USING THE INFORMATION –
1. Retype the article on Malaysia's stock trading surge from "The rush of" up to and including "Mr Ambrose said.".
2. In the article on Malaysia's stock trading surge, what share of turnover did non-professional investors drive, according to CLSA estimates?
3. Carry on the article about retail buying on Malaysia's stock exchange from the point where it stops.

Trading volumes on the Kuala Lumpur market are at pre-Asian financial crisis levels © Bloomberg

Frantic buying by Malaysian retail investors of hot stocks such as rubber glove makers has driven trading volumes on the country’s stock exchange to record highs, prompting the bourse to consider steps to curb the frenzy.

Trading volumes this year for members of the FSTE Bursa Malaysia Top 100 index are the highest on record since the benchmark tracking the country’s largest stocks was created in 2006, according to Bloomberg data. Turnover in the year to date has already topped last year’s total by 20 per cent at more than 143.8bn ringgit ($34.5bn).

Much of the surge has come from a torrent of non-professional investors who have driven about 45 per cent of turnover, according to estimates from Hong Kong brokerage CLSA.

Individuals are “punting like crazy”, said Gerald Ambrose, head of Aberdeen Standard Investments Malaysia, who likened the trend to the super bull run ahead of the Asian financial crisis in the 1990s.

Retail traders had for the past three years made up less than 20 per cent of daily volumes, according to Aberdeen.

The rush of retail buying has helped the benchmark FTSE Bursa Malaysia Kuala Lumpur Composite index to erase heavy losses incurred during a sell-off in March, leaving the benchmark down just 1 per cent for the year.

“It is the first time in a long time here people see an opportunity to make a quick buck,” Mr Ambrose said.

Bursa Malaysia, whose shares are up about 70 per cent this year, told the Financial Times it was monitoring the situation and had “various tools” to manage excessive speculation and irregular trading — including market alerts and stopping traders gearing up to purchase stocks through “designating” securities.

AVAILABLE DATA –

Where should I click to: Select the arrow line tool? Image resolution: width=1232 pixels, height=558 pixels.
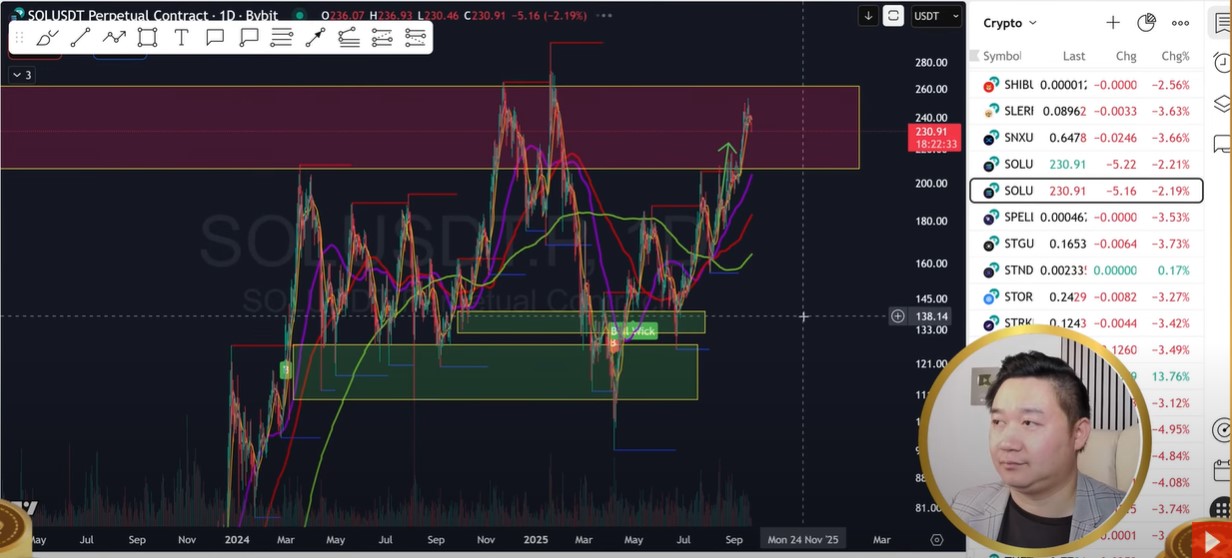tap(315, 38)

EXPECTED RESULTS –
1.
The rush of retail buying has helped the benchmark FTSE Bursa Malaysia Kuala Lumpur Composite index to erase heavy losses incurred during a sell-off in March, leaving the benchmark down just 1 per cent for the year.

“It is the first time in a long time here people see an opportunity to make a quick buck,” Mr Ambrose said.

2. About 45 percent.

3.
“While we continue to drive more retail participation in our marketplace, we are also pursuing a focus to raise the level of investment savviness amongst Malaysians,” the exchange said in a statement.

Tushar Mohata, an analyst with Nomura in Kuala Lumpur, said the bourse hoped increased retail activity would continue instead of receding as with previous surges.

“Bursa has done a lot of initiatives over the years to promote retail investor education,” Mr Mohata said. He pointed to websites set up by the exchange to explain investment basics, and its provision of subsidies for research on smaller market-cap companies that are popular with retail investors but ignored by most research houses.

The south-east Asian country’s bull market has run alongside a global rally for equities, especially medical stocks, even as economies are hit by the Covid-19 pandemic. Malaysia reported this month that its economy had contracted by the most since 1998 in the second quarter.

In April, after the coronavirus crisis struck Malaysia, the government told banks to offer a moratorium for many borrowers. Instead of saving, people stuck at home in lockdown began trading.

Rakuten Trade, an online equities broker launched in 2017, reported a surge in account openings during government-imposed lockdown. Between March 18 to June 30 this year, the company, a joint venture between Malaysian investment bank Kenanga Investment Bank Berhad and Japan’s Rakuten Securities, established almost 50,000 new accounts — half of its current total.

Jingyi Pan, a market strategist at IG in Singapore, said the speculative frenzy was most visible in stocks that had benefited from the coronavirus crisis, including the big four rubber-glove makers: Top Glove, Supermax, Kossan Rubber Industries and Hartalega. 

Shares in Top Glove alone have risen more than 480 per cent in the year to date, with gains at the big four glove makers adding 38.5bn ringgit ($9.2bn) to their combined market capitalisation.

Mr Mohata at Nomura said glove makers and other healthcare stocks popular with retail investors accounted for 17 per cent of total turnover this year, more than any other sector and up from just 4 per cent in 2019.

Shares in gold-related companies have also soared alongside a recent rally for the precious metal, including jewellers Poh Kong and Tomei, as well as MUI Properties, which owns a large stake in an Australian gold miner.

The stock price of little known, lossmaking jewellery company Niche Capital Emas jumped 520 per cent to an 11-year high this month.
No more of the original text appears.